LRPAP1 (Low Density Lipoprotein Receptor-Related Protein-Associated Protein 1) gene is located at 4p16.3 and encodes a chaperone of lipoprotein receptor-associated proteins (LRP1 and LRP2) and inhibit ligand binding to LRP1 and LRP2 and thus inhibits the degradation of these proteins. Knockout mouse models show decreased expression of LRP in the liver and brain, which in turn is association with increased transforming growth factor (TGF)-β levels. Because increased TGF-β can modulate the extracellular matrix of the sclera, this may be a mechanism by which LRPAP1 mutations lead to long axial lengths. Indeed, Aldahmesh et al. (2013) showed that there was more than 2-fold increase in TGF-β levels in cells with LRPAP1 mutations.
Mutations and pathophysiology
Aldahmesh et al. (2013) reported homozygosity for a truncating mutation (c.605delA [p.Asn202Thrfs*8]) in one family and another truncating mutation (c.863_864del [p.Ile288Argfs*118]) in two other families affected by this disorder.
Jiang et al. (2015) reported homozygosity for c.199delC [p.Q67Sfs*8] in a Chinese 5-year old boy.

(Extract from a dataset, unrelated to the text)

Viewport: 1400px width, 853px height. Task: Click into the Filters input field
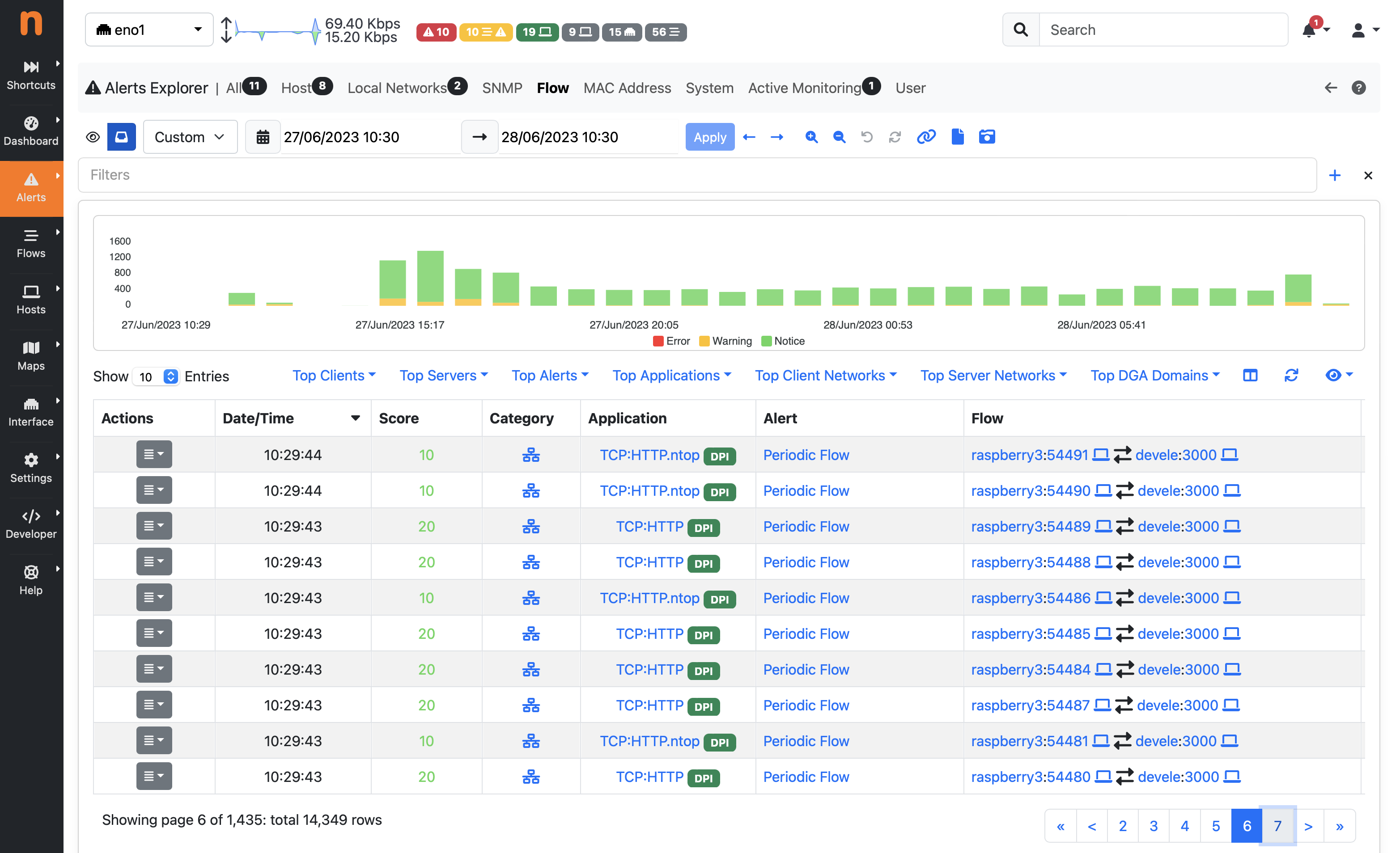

Khan et al. (2016) reported six families, which harbored the mutation c.863_864del [p.Ile288Argfs*118] and one family that harbored the mutation c.605del [p.Asn202Thrfs*8]. Mutation results for 3 of these families were previously reported.
In a large cohort of 187 high myopia patients, Feng et al. (2017) reported homozygosity for LRPAP1 mutations, c.605delA [p.Asn202Thrfs*8] and c.863_864del [p.Ile288Argfs*118].
As mentioned above, LRPAP1 mutations are associated with an increase in TGF-β levels, which can modulate the extracellular matrix of the sclera and cause increased axial length, possibly explaining the associated LRPAP1 pathology.